April 1, 2019 – by CSCS

The data collected from experiments at the Large Hadron Collider (LHC) is fed into a global computing network for data analysis and simulations. Part of this network is the “Phoenix” cluster at CSCS. Until now, the ATLAS, CMS and LHCb particle detectors delivered their data to “Phoenix” for analysis and comparison with the results of previous simulations. The “Piz Daint” supercomputer will now take over this role from Phoenix.

A unique approach
For the first time, the Worldwide LHC Computing Grid (WLCG) will integrate one of the world’s most powerful supercomputers – which is available for general research – to handle the functions of what is known as a Tier 2 system. Until now, this role has been handled exclusively by dedicated clusters distributed around the world in the WLCG. Based on their performance and characteristics, the clusters are categorised on a scale ranging from Tier 0 systems – such as those available only at the CERN data centre in Geneva and the Wigner Research Centre for Physics in Budapest – to smaller Tier 3 systems.

CSCS has been operating the “Phoenix” cluster, which accounts for about 3% of the WLCG’s capacity, as a Tier 2 system for about 12 years. The fact that “Piz Daint” will now be able to handle the data analysis of one of the world’s most data-intensive projects in addition to its daily tasks is thanks to a long-term partnership between CSCS and CHIPP. The project participants have been working on its implementation since 2014.

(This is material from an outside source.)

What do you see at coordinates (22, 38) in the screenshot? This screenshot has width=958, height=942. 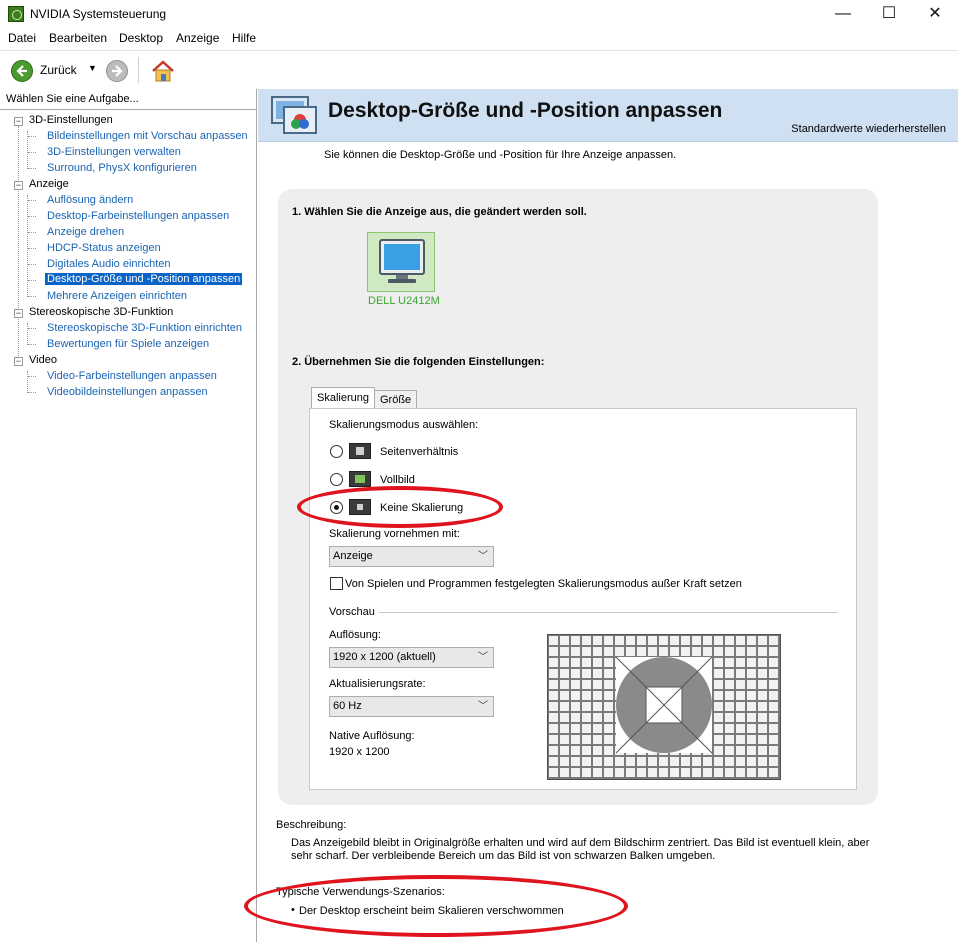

A host of benefits – and challenges
In addition to the advantages classic supercomputers offer physicists, such as scalability, high performance and efficiency, other properties have taken some getting used to for the high-energy physicists. “The integration of ‘Piz Daint’ with the high-energy physics data processing environments has been a highly laborious process that started with the integration of a previous generation supercomputer at CSCS,” says Gianfranco Sciacca, who is part of the ATLAS experiment. “The data access patterns and rates of our workflows are not typical of a supercomputer environment. In addition, for some workflows, certain resource requirements exceed what a general-purpose supercomputer typically provides; a lot of tuning therefore needs to be put in place.”

It was also a challenge for CSCS: “Such a move away from the status quo, with all five parties – CHIPP, ATLAS, CMS, LHCb and CSCS – sharing the same view, both on conceptual and practical grounds, was probably the biggest challenge that we have had to face in this project,” says Pablo Fernandez, Service and Business Manager at CSCS. Fernandez coordinated a whole range of activities during the project.

Migrating tasks from “Phoenix” to “Piz Daint” took place gradually over two years. Only at the end of 2017, when enough comparative data was available to make an informed decision, did CSCS and CHIPP decide to use “Piz Daint” for future data analysis. “Piz Daint” has been used actively for simulation and data analysis in LHC experiments since April 2018. In April 2019, the transfer will finally be complete and “Phoenix” will be decommissioned. Meanwhile, the project participants have succeeded in testing the externalization of the Tier 0 system onto “Piz Daint” and have provided CERN with direct computing capacity for highly complex data processing. The project participants look back at what they have achieved with a certain degree of awe: “The project was far more complex to manage than any technical limitation or problem we have had so far,” says Miguel Gila, HPC System Engineer at CSCS.

More work on the project to come
The comparison between “Piz Daint” and “Phoenix” has shown that both systems perform their functions with similar efficiency, but “Piz Daint” is slightly more cost-effective. According to the project participants, however, the CHIPP community will use only the computer nodes consisting of two CPUs for the time being, and not all the full benefits of “Piz Daint”. In future, it may be possible to use hybrid computer nodes consisting of one CPU and one GPU to run calculations much more efficiently. A big advantage for the researchers is that they can tap into much more computing power at short notice – at the “push of a button” – if needed.

The current upgrade of the LHC to the High-Luminosity LHC, which will be online from 2025 to 2034 and enable breakthroughs in particle physics, requires up to 50 times more computing power for data analysis and simulations. However, the high energy physicists predict that with the current computing models, a significant shortfall of resources will occur. This will require various software and hardware optimisations. Since HPC systems such as “Piz Daint” already have optimised hardware, the researchers are confident that it will be possible to make savings. They expect the project to serve as a model for WLCG, as it has opened doors, for instance, in terms of new computing models and software optimisation.